### Given entries ###

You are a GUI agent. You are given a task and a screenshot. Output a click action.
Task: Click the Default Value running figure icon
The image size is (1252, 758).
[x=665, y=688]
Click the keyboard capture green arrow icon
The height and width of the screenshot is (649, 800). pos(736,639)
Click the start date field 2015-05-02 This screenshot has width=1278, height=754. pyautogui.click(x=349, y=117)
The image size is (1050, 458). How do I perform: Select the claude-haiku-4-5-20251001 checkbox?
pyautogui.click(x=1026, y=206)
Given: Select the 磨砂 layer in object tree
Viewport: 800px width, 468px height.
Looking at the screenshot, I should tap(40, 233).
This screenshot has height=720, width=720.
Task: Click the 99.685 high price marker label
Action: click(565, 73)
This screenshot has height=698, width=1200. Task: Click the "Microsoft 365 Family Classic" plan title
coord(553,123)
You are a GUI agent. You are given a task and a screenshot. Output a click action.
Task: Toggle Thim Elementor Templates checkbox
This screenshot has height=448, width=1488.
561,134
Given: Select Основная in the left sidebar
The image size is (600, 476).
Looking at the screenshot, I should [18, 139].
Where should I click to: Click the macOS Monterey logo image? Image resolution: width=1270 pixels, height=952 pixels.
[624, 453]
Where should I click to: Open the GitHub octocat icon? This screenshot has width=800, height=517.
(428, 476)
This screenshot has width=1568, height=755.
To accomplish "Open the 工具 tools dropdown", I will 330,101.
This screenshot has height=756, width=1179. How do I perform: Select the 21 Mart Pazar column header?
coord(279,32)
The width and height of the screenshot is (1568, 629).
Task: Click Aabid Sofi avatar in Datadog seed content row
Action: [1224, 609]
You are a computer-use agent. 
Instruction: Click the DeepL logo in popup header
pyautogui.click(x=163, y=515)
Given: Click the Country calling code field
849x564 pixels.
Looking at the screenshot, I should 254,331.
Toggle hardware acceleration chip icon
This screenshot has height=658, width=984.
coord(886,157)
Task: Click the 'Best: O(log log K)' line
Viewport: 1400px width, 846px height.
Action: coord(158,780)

###

* **What you are asked to do**: Each line from the one with "Where should I click to: Click" through the last line of the records above must be retyped exactly, and no other line may be given.

* **Task solution**:
Where should I click to: Click the macOS Monterey logo image? Image resolution: width=1270 pixels, height=952 pixels.
[624, 453]
Where should I click to: Open the GitHub octocat icon? This screenshot has width=800, height=517.
(428, 476)
This screenshot has width=1568, height=755.
To accomplish "Open the 工具 tools dropdown", I will 330,101.
This screenshot has height=756, width=1179. How do I perform: Select the 21 Mart Pazar column header?
coord(279,32)
The width and height of the screenshot is (1568, 629).
Task: Click Aabid Sofi avatar in Datadog seed content row
Action: [1224, 609]
You are a computer-use agent. 
Instruction: Click the DeepL logo in popup header
pyautogui.click(x=163, y=515)
Given: Click the Country calling code field
849x564 pixels.
Looking at the screenshot, I should 254,331.
Toggle hardware acceleration chip icon
This screenshot has height=658, width=984.
coord(886,157)
Task: Click the 'Best: O(log log K)' line
Viewport: 1400px width, 846px height.
Action: coord(158,780)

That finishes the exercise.